Obviously, investors are rattled after this sell-off and questioning, what’s happening to the bull market?
Well if you didn’t notice the NASDAQ hit an all-time high on August 29th (8,114), the S&P 500 hit an all-time high on September 20th (2,935), and the DOW hit an all-time high on October 3rd (26,952).
And today, where do we stand? The NASDAQ has declined about -9.5% from the peak, the S&P 500 -7.7% and the DOW -7.51% from all-time highs. This is called a correction, we experienced one in February of this year and from that point, we’re still +4.7% higher off the lows in the S&P 500. These drawdowns are a normal part of investing, however, with bonds and equities falling together this is slightly abnormal. The mix of an overheating economy and rising inflation creates a much higher probability of prolonged volatility into 2019.
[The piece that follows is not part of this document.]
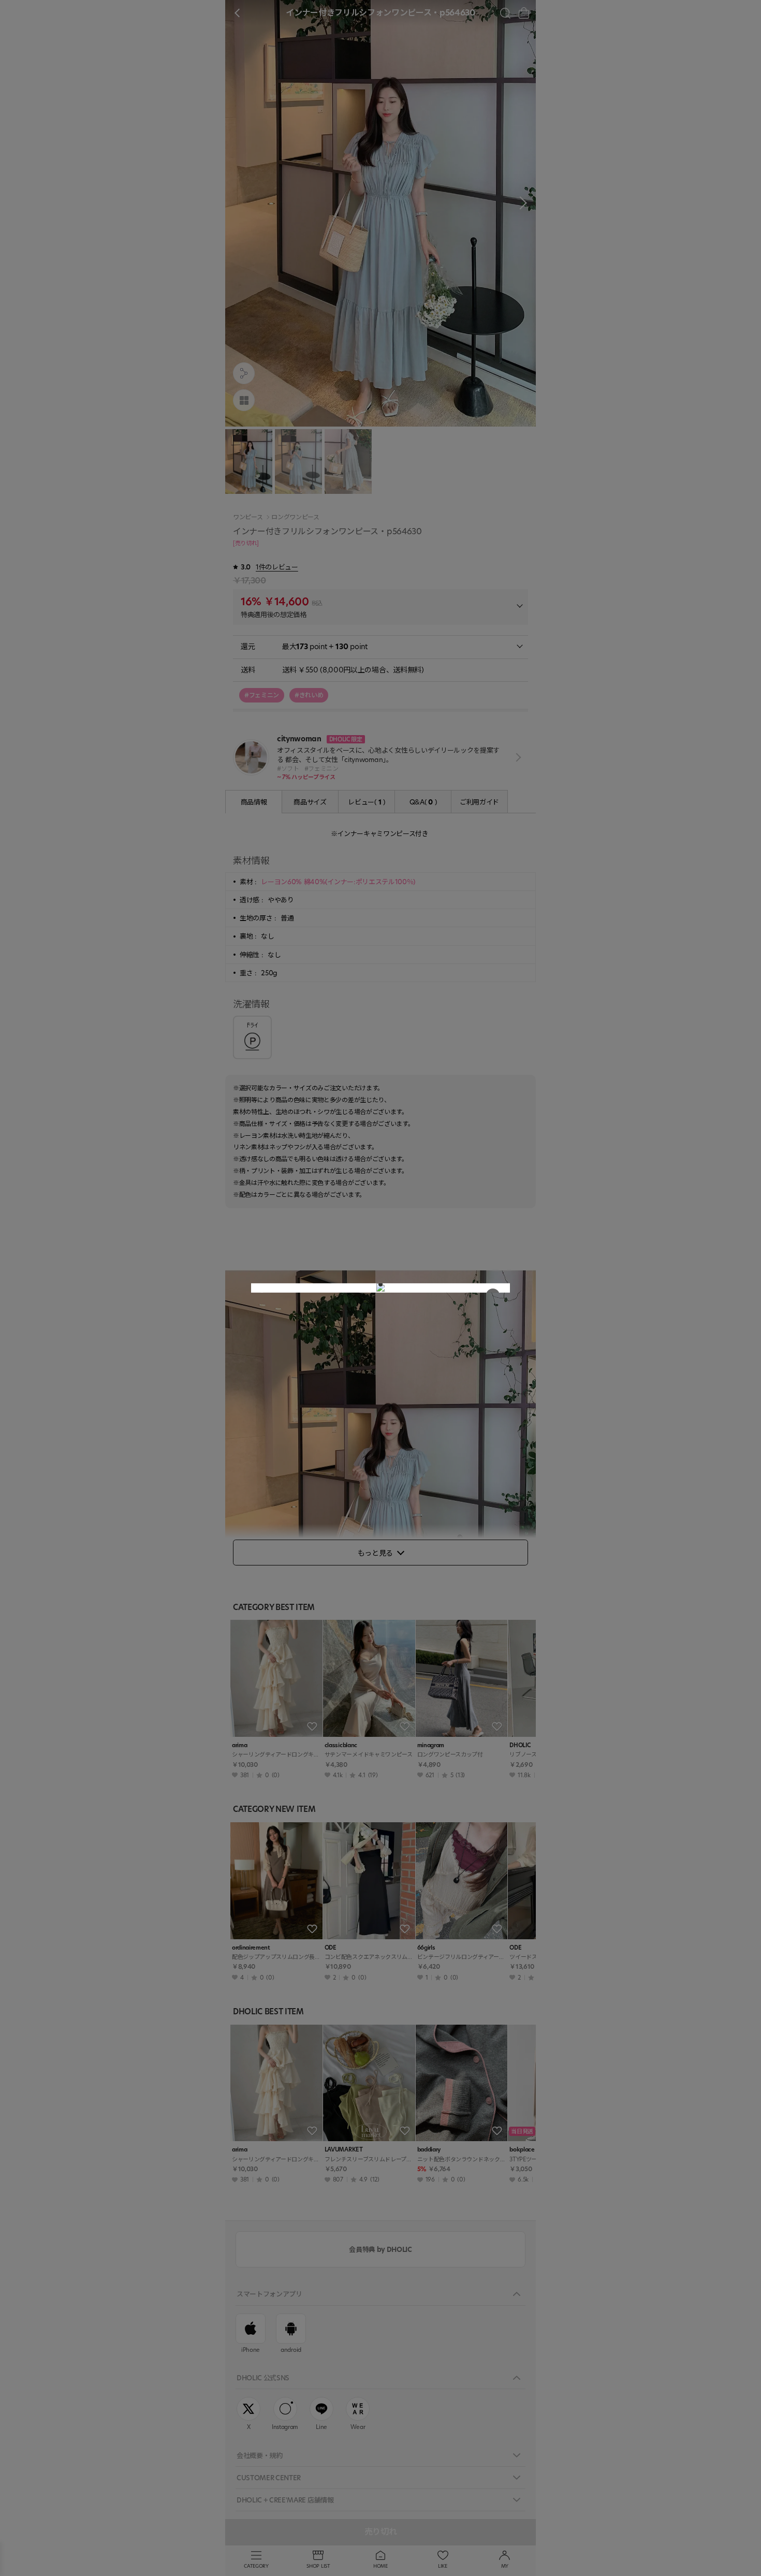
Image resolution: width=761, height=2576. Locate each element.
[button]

The Volatility Index, or VIX, is an index created by the Chicago Board Options Exchange (CBOE), which tracks the market’s expectation of 30-day volatility. It is constructed using the implied volatilities on S&P 500 index options. Read More on Investopedia
During the market contraction in February, the VIX reached $38 and fell to a low of $10.52 as markets charged back to all-time highs at the end of Q3. Now the VIX is in the low $20’s range as uncertainty persists the more active the VIX will be. What do professionals make of this? Jonathan Golub of Credit Suisse expects the market to pop back despite the recent spike in volatility. Golub, in a note to clients this week, blamed the recent sell-off on what he dubbed “post-traumatic volatility disorder.”
The note read “It is not unusual for markets to remain jittery for some time — perhaps 2-3 months — following a spike in the VIX,” the CBOE Volatility Index spiked as high as 25 this month. In lieu of that, we have issued our guidance on How to Prepare for a Bear Market and previously stated by DWS Partner, Kiernan Easton “I am not of the opinion that Tech’s latest fall signals anything more than a buying opportunity for those with a little cash on standby.”
I’m also in that camp, as the lineup of tech earnings permeate we should experience more investor confidence. On deck for tomorrow October 24th is Microsoft, the company has had a long streak of beating analyst’s expectations, with revenue beating estimates in 19 out of the last 20 quarters.